--- start PROVIDED MATERIAL ---
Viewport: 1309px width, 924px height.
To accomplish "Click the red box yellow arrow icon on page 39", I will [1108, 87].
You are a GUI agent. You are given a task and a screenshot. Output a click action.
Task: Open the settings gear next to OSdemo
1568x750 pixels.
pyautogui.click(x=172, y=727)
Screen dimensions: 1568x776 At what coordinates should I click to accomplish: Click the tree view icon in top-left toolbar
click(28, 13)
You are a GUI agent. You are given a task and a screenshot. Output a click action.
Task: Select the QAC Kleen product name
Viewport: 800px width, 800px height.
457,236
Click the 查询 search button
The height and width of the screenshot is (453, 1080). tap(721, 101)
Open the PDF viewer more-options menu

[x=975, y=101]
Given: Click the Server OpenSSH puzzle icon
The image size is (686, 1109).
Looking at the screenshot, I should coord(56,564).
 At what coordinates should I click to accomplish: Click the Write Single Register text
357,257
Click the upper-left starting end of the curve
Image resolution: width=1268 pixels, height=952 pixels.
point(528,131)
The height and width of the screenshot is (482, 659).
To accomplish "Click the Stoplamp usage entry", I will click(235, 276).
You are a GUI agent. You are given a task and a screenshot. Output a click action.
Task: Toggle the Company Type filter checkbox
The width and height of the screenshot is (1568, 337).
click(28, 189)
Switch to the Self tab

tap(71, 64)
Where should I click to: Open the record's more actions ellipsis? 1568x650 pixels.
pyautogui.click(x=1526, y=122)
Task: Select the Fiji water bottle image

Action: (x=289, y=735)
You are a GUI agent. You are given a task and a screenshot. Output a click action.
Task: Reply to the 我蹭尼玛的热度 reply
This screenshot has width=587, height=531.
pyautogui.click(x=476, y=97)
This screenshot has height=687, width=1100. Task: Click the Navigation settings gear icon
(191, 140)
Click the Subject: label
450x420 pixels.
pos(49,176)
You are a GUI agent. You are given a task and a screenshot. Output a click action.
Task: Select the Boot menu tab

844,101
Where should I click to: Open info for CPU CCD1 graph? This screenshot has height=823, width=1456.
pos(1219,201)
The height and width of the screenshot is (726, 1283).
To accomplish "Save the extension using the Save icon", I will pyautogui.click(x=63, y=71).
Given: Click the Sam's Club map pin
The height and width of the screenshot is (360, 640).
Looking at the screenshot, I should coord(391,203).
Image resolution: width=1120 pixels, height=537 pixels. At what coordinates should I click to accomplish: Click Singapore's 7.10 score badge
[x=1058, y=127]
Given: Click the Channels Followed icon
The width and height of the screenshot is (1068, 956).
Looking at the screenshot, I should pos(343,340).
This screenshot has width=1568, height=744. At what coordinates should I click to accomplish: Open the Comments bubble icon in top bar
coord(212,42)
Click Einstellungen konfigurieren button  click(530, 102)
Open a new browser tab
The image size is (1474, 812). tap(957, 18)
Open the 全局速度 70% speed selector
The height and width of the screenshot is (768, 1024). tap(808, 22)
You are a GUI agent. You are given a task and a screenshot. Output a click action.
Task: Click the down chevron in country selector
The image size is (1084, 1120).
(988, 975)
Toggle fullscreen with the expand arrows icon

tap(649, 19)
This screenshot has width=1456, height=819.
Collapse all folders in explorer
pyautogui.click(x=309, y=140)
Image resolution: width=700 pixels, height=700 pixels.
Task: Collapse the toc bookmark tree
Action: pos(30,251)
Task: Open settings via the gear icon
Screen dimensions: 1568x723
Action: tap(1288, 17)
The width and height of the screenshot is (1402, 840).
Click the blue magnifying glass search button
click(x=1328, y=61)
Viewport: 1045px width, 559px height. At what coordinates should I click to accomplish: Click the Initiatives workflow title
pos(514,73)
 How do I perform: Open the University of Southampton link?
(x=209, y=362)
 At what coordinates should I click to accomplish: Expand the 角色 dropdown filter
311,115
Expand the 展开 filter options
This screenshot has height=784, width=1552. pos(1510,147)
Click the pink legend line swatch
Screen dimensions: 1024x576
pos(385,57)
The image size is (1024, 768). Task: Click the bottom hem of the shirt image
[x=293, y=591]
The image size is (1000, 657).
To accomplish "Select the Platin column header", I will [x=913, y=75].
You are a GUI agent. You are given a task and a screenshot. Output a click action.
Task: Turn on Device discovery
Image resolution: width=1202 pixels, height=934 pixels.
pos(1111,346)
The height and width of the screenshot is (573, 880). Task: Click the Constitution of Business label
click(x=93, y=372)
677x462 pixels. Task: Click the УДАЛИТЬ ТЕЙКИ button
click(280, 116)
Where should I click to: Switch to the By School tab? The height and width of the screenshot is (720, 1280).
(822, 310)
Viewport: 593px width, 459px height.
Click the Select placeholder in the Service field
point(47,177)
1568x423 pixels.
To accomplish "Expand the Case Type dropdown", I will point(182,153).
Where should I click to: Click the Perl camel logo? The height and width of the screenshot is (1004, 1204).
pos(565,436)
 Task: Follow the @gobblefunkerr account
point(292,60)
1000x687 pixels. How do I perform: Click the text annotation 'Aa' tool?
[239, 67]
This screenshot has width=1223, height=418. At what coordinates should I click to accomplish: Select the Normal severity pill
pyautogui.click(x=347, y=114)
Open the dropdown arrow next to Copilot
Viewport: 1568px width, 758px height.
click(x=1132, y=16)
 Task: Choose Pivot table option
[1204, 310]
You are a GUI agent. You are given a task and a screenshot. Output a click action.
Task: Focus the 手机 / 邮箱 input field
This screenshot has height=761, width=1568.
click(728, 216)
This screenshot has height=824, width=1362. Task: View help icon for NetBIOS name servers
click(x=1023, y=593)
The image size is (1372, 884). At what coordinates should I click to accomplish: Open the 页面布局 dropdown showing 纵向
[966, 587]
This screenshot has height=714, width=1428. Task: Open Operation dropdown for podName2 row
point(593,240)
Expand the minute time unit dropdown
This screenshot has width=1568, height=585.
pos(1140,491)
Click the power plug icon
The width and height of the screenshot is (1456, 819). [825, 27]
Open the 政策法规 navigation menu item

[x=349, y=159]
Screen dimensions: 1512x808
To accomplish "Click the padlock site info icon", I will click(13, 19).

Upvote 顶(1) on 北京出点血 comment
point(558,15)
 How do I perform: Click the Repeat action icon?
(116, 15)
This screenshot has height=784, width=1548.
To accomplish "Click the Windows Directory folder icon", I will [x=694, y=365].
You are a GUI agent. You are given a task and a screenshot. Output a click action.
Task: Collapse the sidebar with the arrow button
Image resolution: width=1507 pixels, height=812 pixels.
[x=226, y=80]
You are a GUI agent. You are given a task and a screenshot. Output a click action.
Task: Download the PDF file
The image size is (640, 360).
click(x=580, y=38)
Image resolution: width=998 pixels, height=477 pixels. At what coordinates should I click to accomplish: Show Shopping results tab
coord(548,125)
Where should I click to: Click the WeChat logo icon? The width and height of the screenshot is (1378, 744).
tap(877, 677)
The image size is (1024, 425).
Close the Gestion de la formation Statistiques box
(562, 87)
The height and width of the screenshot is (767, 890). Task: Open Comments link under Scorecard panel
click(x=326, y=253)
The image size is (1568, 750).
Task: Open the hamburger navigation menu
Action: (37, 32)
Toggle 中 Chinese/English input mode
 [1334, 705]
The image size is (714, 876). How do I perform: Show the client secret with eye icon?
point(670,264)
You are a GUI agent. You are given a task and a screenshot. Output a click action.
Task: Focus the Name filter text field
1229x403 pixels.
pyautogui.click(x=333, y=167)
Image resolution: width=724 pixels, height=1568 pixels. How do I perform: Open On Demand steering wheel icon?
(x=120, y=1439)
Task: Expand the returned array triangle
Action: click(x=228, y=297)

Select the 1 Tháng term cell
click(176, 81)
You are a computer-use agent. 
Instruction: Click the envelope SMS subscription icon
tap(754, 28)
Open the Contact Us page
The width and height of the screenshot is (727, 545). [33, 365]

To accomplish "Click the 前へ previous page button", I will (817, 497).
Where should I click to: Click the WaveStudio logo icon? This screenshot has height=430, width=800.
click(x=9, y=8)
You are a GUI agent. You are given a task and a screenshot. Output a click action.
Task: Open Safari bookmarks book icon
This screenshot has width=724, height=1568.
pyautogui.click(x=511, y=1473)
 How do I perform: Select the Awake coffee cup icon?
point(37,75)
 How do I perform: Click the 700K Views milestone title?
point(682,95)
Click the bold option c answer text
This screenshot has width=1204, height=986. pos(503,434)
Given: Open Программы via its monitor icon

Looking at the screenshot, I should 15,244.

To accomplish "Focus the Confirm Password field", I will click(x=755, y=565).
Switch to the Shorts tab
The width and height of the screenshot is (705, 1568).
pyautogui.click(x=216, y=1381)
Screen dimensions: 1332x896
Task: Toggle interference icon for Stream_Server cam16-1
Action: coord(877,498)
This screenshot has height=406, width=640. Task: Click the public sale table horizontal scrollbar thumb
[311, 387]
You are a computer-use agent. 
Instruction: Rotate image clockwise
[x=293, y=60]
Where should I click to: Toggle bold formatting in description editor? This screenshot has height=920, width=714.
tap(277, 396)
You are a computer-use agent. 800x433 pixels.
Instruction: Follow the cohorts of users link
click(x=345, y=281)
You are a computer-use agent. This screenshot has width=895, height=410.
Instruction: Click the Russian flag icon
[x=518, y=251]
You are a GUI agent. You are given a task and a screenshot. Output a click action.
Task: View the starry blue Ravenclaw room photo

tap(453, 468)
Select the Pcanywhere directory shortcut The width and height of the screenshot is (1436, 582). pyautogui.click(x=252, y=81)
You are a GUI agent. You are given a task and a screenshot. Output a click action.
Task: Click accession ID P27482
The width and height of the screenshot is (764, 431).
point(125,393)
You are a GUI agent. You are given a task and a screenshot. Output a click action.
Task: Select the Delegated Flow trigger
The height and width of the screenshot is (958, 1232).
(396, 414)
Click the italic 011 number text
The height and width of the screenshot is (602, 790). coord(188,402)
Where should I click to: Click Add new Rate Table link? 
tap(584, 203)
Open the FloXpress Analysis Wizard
--- end PROVIDED MATERIAL ---
Quote everything in the data above from the line containing "Click the bold option c answer text" down to the line containing "Select the Pcanywhere", both lines included.

> **RESPONSE BELOW**:
Click the bold option c answer text
This screenshot has width=1204, height=986. pos(503,434)
Given: Open Программы via its monitor icon

Looking at the screenshot, I should 15,244.

To accomplish "Focus the Confirm Password field", I will click(x=755, y=565).
Switch to the Shorts tab
The width and height of the screenshot is (705, 1568).
pyautogui.click(x=216, y=1381)
Screen dimensions: 1332x896
Task: Toggle interference icon for Stream_Server cam16-1
Action: coord(877,498)
This screenshot has height=406, width=640. Task: Click the public sale table horizontal scrollbar thumb
[311, 387]
You are a computer-use agent. 
Instruction: Rotate image clockwise
[x=293, y=60]
Where should I click to: Toggle bold formatting in description editor? This screenshot has height=920, width=714.
tap(277, 396)
You are a computer-use agent. 800x433 pixels.
Instruction: Follow the cohorts of users link
click(x=345, y=281)
You are a computer-use agent. This screenshot has width=895, height=410.
Instruction: Click the Russian flag icon
[x=518, y=251]
You are a GUI agent. You are given a task and a screenshot. Output a click action.
Task: View the starry blue Ravenclaw room photo

tap(453, 468)
Select the Pcanywhere directory shortcut The width and height of the screenshot is (1436, 582). pyautogui.click(x=252, y=81)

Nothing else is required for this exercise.